« Dans ma tête, il me restait six jours à vivre »
Avec une autodérision intacte, Camille Combal raconte avoir envisagé le pire en quelques secondes à peine. Il se voit déjà annoncer une fin imminente à ses proches, persuadé qu’une nouvelle dramatique se prépare. La réalité, bien que moins tragique, n’en est pas moins stupéfiante : il apprend qu’il est né avec un seul rein. Une anomalie congénitale passée totalement inaperçue pendant plus de quatre décennies.
Vivre avec un seul rein, une vigilance permanente

Si la vie avec un seul rein est médicalement compatible avec un quotidien normal, Camille Combal reconnaît que cette découverte a modifié son rapport à la santé. Un suivi régulier est désormais indispensable, d’autant plus que son rein unique s’est adapté en augmentant de volume pour compenser l’absence du second. Une particularité impressionnante, mais qui implique une surveillance constante.

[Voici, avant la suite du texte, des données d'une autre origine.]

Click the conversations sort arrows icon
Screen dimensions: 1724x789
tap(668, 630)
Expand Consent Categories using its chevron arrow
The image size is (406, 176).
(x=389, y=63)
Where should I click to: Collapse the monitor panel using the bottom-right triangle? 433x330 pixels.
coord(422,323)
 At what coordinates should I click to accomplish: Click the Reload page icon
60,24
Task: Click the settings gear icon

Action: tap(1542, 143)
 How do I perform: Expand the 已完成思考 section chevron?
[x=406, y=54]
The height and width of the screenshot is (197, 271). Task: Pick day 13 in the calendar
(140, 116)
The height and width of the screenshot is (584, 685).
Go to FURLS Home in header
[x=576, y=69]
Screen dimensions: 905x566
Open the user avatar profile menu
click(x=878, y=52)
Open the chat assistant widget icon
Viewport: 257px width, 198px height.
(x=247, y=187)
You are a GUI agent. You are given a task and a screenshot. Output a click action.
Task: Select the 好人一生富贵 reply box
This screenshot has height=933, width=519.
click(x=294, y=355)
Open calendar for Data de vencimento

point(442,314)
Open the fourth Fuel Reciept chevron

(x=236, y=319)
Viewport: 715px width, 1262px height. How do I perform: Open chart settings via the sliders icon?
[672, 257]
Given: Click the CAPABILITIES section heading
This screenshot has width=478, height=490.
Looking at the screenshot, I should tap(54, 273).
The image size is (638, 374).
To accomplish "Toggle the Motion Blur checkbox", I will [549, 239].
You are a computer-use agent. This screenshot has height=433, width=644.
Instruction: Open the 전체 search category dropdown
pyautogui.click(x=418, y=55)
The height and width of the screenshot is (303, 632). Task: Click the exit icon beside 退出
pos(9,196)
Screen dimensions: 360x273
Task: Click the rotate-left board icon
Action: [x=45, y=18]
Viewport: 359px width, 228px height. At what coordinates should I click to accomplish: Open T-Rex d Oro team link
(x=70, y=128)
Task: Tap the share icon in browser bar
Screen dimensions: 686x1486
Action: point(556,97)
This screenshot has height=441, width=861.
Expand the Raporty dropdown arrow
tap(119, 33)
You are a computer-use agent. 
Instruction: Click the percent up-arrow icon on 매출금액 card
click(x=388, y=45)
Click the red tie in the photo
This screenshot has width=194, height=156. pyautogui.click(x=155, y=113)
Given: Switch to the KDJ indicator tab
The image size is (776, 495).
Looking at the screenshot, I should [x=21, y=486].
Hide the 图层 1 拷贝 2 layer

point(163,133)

L’angoisse d’un hypocondriaque assumé
L’animateur ne cache pas être de nature anxieuse face aux questions de santé. Savoir qu’il ne dispose pas d’un “plan B” en cas de défaillance rénale a renforcé cette inquiétude latente. Là où le corps humain peut habituellement compter sur un organe relais, lui n’a pas cette marge de sécurité. Une épée de Damoclès qu’il évoque avec humour, mais qui reste bien réelle.